> _Data excerpts_:

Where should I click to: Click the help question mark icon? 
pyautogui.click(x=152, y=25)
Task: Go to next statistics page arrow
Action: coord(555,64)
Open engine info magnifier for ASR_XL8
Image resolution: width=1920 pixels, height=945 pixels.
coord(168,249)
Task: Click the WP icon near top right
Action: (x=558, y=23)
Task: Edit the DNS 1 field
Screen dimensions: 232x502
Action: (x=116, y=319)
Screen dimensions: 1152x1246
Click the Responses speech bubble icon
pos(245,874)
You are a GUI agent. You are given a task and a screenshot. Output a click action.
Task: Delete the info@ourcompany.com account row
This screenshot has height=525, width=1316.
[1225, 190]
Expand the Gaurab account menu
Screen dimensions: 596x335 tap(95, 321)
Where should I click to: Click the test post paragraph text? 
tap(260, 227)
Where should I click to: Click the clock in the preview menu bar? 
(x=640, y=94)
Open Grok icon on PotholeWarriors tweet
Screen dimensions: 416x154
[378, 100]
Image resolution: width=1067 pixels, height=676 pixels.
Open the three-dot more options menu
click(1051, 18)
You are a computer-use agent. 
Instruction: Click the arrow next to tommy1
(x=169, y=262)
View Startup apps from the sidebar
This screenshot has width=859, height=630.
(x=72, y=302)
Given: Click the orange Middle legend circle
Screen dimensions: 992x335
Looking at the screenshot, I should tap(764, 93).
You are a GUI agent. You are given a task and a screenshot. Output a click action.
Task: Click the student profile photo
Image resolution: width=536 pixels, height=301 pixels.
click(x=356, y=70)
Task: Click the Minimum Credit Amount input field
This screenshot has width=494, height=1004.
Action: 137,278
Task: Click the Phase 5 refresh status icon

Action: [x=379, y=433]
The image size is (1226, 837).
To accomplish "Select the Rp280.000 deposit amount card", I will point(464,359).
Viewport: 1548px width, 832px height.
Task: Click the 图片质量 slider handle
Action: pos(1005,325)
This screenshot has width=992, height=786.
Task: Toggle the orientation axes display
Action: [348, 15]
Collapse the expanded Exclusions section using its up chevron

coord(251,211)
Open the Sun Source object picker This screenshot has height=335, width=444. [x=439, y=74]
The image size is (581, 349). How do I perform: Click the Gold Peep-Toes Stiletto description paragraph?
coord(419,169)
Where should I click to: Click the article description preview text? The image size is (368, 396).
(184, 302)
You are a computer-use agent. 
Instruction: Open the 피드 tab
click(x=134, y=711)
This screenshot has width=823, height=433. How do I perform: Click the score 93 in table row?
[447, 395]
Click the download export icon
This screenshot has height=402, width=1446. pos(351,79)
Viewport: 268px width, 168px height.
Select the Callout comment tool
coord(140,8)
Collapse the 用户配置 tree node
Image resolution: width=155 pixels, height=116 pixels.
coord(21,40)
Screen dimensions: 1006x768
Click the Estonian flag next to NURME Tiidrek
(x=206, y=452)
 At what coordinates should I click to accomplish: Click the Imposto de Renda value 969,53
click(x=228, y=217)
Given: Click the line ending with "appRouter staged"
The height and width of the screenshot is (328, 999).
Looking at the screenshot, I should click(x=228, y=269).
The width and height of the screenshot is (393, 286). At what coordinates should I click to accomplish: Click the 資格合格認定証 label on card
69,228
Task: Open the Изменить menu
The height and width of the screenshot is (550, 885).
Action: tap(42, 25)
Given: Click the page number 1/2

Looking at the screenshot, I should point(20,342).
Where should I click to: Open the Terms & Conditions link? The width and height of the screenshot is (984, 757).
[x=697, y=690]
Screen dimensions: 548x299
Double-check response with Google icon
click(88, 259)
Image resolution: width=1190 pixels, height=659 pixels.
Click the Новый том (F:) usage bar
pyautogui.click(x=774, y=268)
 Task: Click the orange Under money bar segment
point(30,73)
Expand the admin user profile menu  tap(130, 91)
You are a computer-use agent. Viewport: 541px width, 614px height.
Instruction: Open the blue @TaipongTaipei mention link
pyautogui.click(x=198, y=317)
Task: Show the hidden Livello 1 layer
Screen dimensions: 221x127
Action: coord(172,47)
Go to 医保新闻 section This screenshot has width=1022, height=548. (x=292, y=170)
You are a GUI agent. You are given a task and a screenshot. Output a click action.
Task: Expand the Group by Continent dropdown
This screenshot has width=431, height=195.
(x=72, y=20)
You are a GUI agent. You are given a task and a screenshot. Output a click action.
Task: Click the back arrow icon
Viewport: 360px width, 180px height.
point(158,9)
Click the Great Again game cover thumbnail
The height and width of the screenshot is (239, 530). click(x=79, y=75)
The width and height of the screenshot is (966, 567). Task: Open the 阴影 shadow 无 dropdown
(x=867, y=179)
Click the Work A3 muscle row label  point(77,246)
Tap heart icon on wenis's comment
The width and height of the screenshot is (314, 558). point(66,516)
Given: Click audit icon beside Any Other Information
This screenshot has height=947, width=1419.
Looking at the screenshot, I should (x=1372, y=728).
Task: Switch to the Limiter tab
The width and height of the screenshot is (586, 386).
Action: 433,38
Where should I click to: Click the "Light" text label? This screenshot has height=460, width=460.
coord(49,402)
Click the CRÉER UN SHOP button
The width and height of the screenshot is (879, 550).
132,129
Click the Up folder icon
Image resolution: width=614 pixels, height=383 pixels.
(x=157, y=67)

> _Work item_: Here the job is to restate all of the data word for word.

> _Reply_:
Where should I click to: Click the help question mark icon? 
pyautogui.click(x=152, y=25)
Task: Go to next statistics page arrow
Action: coord(555,64)
Open engine info magnifier for ASR_XL8
Image resolution: width=1920 pixels, height=945 pixels.
coord(168,249)
Task: Click the WP icon near top right
Action: (x=558, y=23)
Task: Edit the DNS 1 field
Screen dimensions: 232x502
Action: (x=116, y=319)
Screen dimensions: 1152x1246
Click the Responses speech bubble icon
pos(245,874)
You are a GUI agent. You are given a task and a screenshot. Output a click action.
Task: Delete the info@ourcompany.com account row
This screenshot has height=525, width=1316.
[1225, 190]
Expand the Gaurab account menu
Screen dimensions: 596x335 tap(95, 321)
Where should I click to: Click the test post paragraph text? 
tap(260, 227)
Where should I click to: Click the clock in the preview menu bar? 
(x=640, y=94)
Open Grok icon on PotholeWarriors tweet
Screen dimensions: 416x154
[378, 100]
Image resolution: width=1067 pixels, height=676 pixels.
Open the three-dot more options menu
click(1051, 18)
You are a computer-use agent. 
Instruction: Click the arrow next to tommy1
(x=169, y=262)
View Startup apps from the sidebar
This screenshot has width=859, height=630.
(x=72, y=302)
Given: Click the orange Middle legend circle
Screen dimensions: 992x335
Looking at the screenshot, I should tap(764, 93).
You are a GUI agent. You are given a task and a screenshot. Output a click action.
Task: Click the student profile photo
Image resolution: width=536 pixels, height=301 pixels.
click(x=356, y=70)
Task: Click the Minimum Credit Amount input field
This screenshot has width=494, height=1004.
Action: 137,278
Task: Click the Phase 5 refresh status icon

Action: [x=379, y=433]
The image size is (1226, 837).
To accomplish "Select the Rp280.000 deposit amount card", I will point(464,359).
Viewport: 1548px width, 832px height.
Task: Click the 图片质量 slider handle
Action: pos(1005,325)
This screenshot has width=992, height=786.
Task: Toggle the orientation axes display
Action: [348, 15]
Collapse the expanded Exclusions section using its up chevron

coord(251,211)
Open the Sun Source object picker This screenshot has height=335, width=444. [x=439, y=74]
The image size is (581, 349). How do I perform: Click the Gold Peep-Toes Stiletto description paragraph?
coord(419,169)
Where should I click to: Click the article description preview text? The image size is (368, 396).
(184, 302)
You are a computer-use agent. 
Instruction: Open the 피드 tab
click(x=134, y=711)
This screenshot has width=823, height=433. How do I perform: Click the score 93 in table row?
[447, 395]
Click the download export icon
This screenshot has height=402, width=1446. pos(351,79)
Viewport: 268px width, 168px height.
Select the Callout comment tool
coord(140,8)
Collapse the 用户配置 tree node
Image resolution: width=155 pixels, height=116 pixels.
coord(21,40)
Screen dimensions: 1006x768
Click the Estonian flag next to NURME Tiidrek
(x=206, y=452)
 At what coordinates should I click to accomplish: Click the Imposto de Renda value 969,53
click(x=228, y=217)
Given: Click the line ending with "appRouter staged"
The height and width of the screenshot is (328, 999).
Looking at the screenshot, I should click(x=228, y=269).
The width and height of the screenshot is (393, 286). At what coordinates should I click to accomplish: Click the 資格合格認定証 label on card
69,228
Task: Open the Изменить menu
The height and width of the screenshot is (550, 885).
Action: tap(42, 25)
Given: Click the page number 1/2

Looking at the screenshot, I should point(20,342).
Where should I click to: Open the Terms & Conditions link? The width and height of the screenshot is (984, 757).
[x=697, y=690]
Screen dimensions: 548x299
Double-check response with Google icon
click(88, 259)
Image resolution: width=1190 pixels, height=659 pixels.
Click the Новый том (F:) usage bar
pyautogui.click(x=774, y=268)
 Task: Click the orange Under money bar segment
point(30,73)
Expand the admin user profile menu  tap(130, 91)
You are a computer-use agent. Viewport: 541px width, 614px height.
Instruction: Open the blue @TaipongTaipei mention link
pyautogui.click(x=198, y=317)
Task: Show the hidden Livello 1 layer
Screen dimensions: 221x127
Action: coord(172,47)
Go to 医保新闻 section This screenshot has width=1022, height=548. (x=292, y=170)
You are a GUI agent. You are given a task and a screenshot. Output a click action.
Task: Expand the Group by Continent dropdown
This screenshot has width=431, height=195.
(x=72, y=20)
You are a GUI agent. You are given a task and a screenshot. Output a click action.
Task: Click the back arrow icon
Viewport: 360px width, 180px height.
point(158,9)
Click the Great Again game cover thumbnail
The height and width of the screenshot is (239, 530). click(x=79, y=75)
The width and height of the screenshot is (966, 567). Task: Open the 阴影 shadow 无 dropdown
(x=867, y=179)
Click the Work A3 muscle row label  point(77,246)
Tap heart icon on wenis's comment
The width and height of the screenshot is (314, 558). point(66,516)
Given: Click audit icon beside Any Other Information
This screenshot has height=947, width=1419.
Looking at the screenshot, I should (x=1372, y=728).
Task: Switch to the Limiter tab
The width and height of the screenshot is (586, 386).
Action: 433,38
Where should I click to: Click the "Light" text label? This screenshot has height=460, width=460.
coord(49,402)
Click the CRÉER UN SHOP button
The width and height of the screenshot is (879, 550).
132,129
Click the Up folder icon
Image resolution: width=614 pixels, height=383 pixels.
(x=157, y=67)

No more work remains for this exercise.